[begin SELECTED PASSAGE]
Interpreting Financial Statements 1 Flashcards
what does it mean to interpret a financial statement
evaluate financial information and make judgement about issues such as profitability, efficiency, liquidity, gearing, cashflow
what are the different users of the financial statement
shareholders, debt providers, customers, suppliers, competitors, governments
what different questions are being asked of the financial statement
will they go bankrupt, where will they be in a number of years time, is it a good investment/loan, how does the company benefit society
what does CORE analysis stand for
context, overview, ratios, evaluation
why do we use ratios
ratios help with comparisons between different sized businesses
they give a relative measure
what might profit be compared to to assess performance
size of business, capital investment, revenue
how might we interpret a result as being good or bad
comparing creates meaning
compare with same ratio from the past, the budgeted or planned ratio, similar businesses, industry averages
what five categories of ratio might be considered the most meaningful
profitability, efficiency, liquidity, financial structure, investment
what does a profitability ratio tell us
what return is being made from capital and assets
what profit to use
what does an efficiency ratio tell us
is the business making efficient use of resources
what does a liquidity ratio tell us
is there enough short term cash and can current obligations be met
what does a financial structure ratio tell us
is the company financed by debt or equity and how risky is the financing
what does an investment ratio tell us
what return is available to the shareholders and what is the investor confidence
operating profit
profit before interest and tax (PbIT)
[end SELECTED PASSAGE]
EXERCISE TASK 1: In the financial statements flashcards, turn the line beginning "compare with same ratio" into a bulleted list, keeping each point of comparison.
EXERCISE TASK 2: Translate this sentence from the financial statements flashcards into Spanish: "ratios help with comparisons between different sized businesses".
EXERCISE TASK 3: Write the next few flashcards for the financial statements text, starting after its last line.
The records that come after these flashcards are separate material.
[begin DATASET ENTRIES]
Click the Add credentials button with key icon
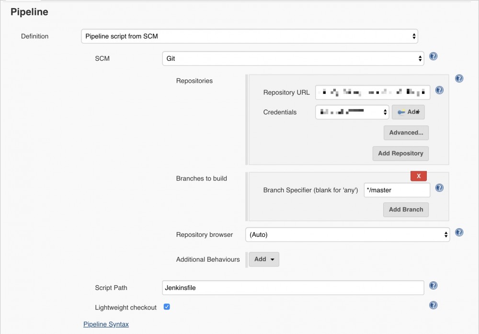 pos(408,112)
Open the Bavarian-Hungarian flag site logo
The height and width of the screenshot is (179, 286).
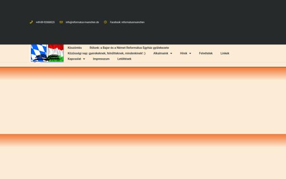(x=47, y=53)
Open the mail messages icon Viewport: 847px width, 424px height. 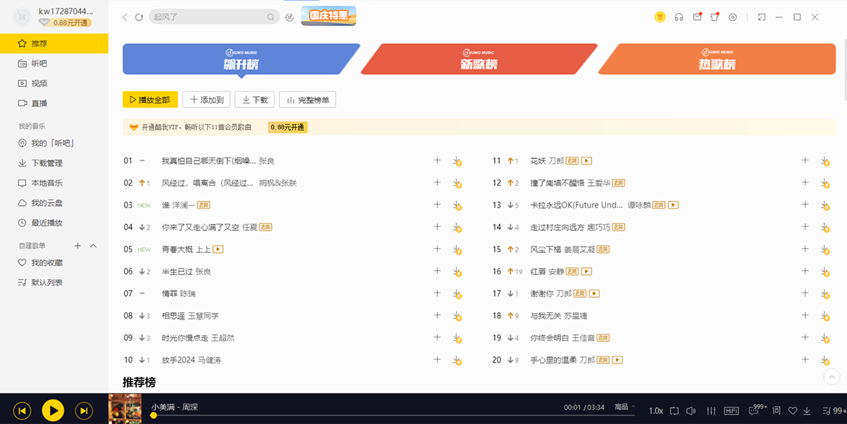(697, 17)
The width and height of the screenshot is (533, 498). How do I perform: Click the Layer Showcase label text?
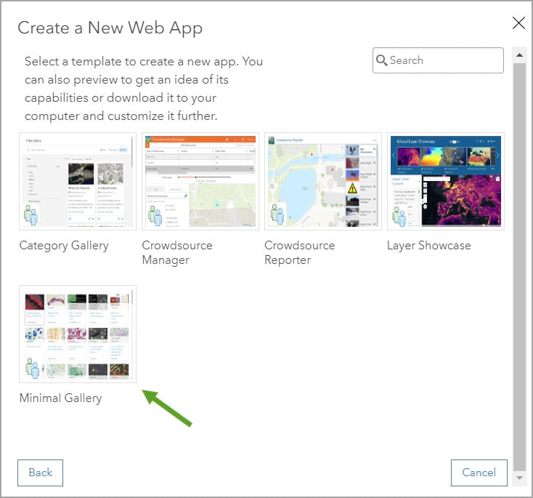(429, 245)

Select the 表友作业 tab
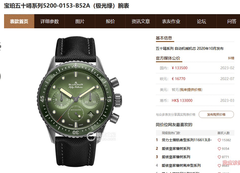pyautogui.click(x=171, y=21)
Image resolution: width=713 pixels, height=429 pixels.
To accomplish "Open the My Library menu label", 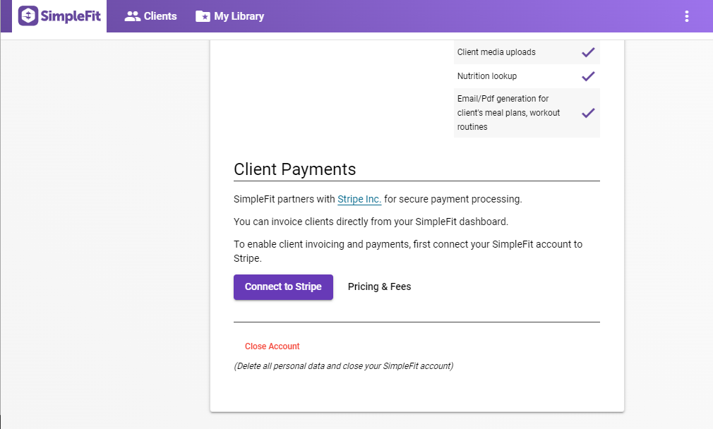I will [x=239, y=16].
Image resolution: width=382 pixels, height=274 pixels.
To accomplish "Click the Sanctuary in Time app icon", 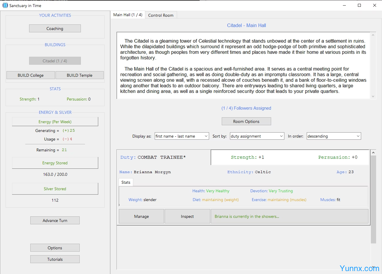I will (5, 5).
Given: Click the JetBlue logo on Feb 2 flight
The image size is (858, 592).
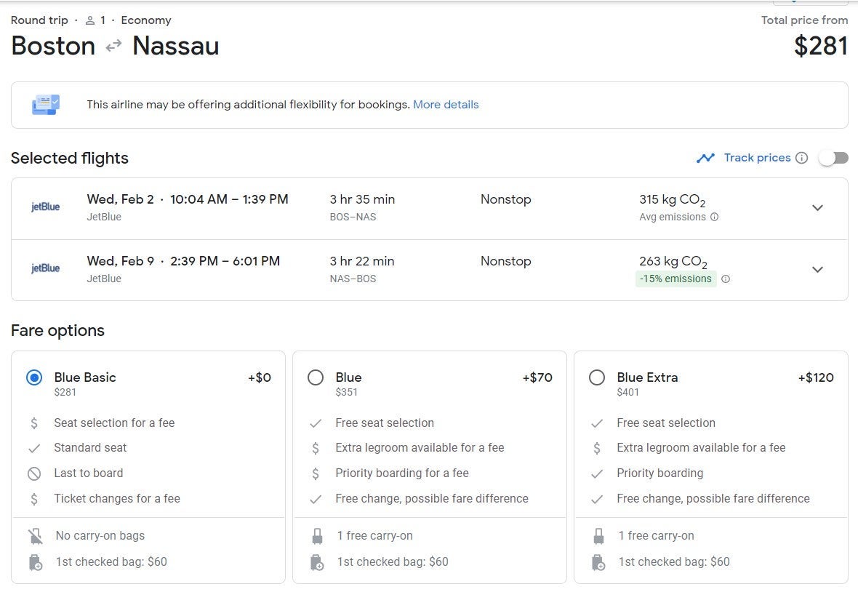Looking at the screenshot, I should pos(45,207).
[end DATASET ENTRIES]
[begin DATASET ENTRIES]
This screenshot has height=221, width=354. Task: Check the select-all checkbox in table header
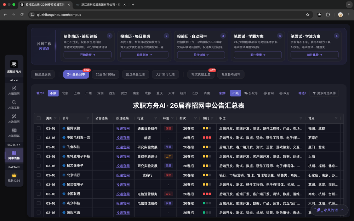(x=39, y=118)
[end DATASET ENTRIES]
ANSWER 1:
- The same ratio from the past
- The budgeted or planned ratio
- Similar businesses
- Industry averages

ANSWER 2: Las ratios ayudan a hacer comparaciones entre empresas de distintos tamaños.

ANSWER 3:
capital employed (equation)
non-current assets + current assets - current liabilities = share capital + reserves + non current liabilities
name the four profitability ratios
return on capital employed (RoCE), operating profit margin, asset turnover, gross profit margin
what is the return on capital employed ratio
(PbIT/share capital + reserves + long term loans) x 100%
what is the operating profit margin ratio
(PbIT/revenue) x 100%
what is the asset turnover ratio
revenue/(share capital + reserves + long term loans) times (x 100% usually omitted)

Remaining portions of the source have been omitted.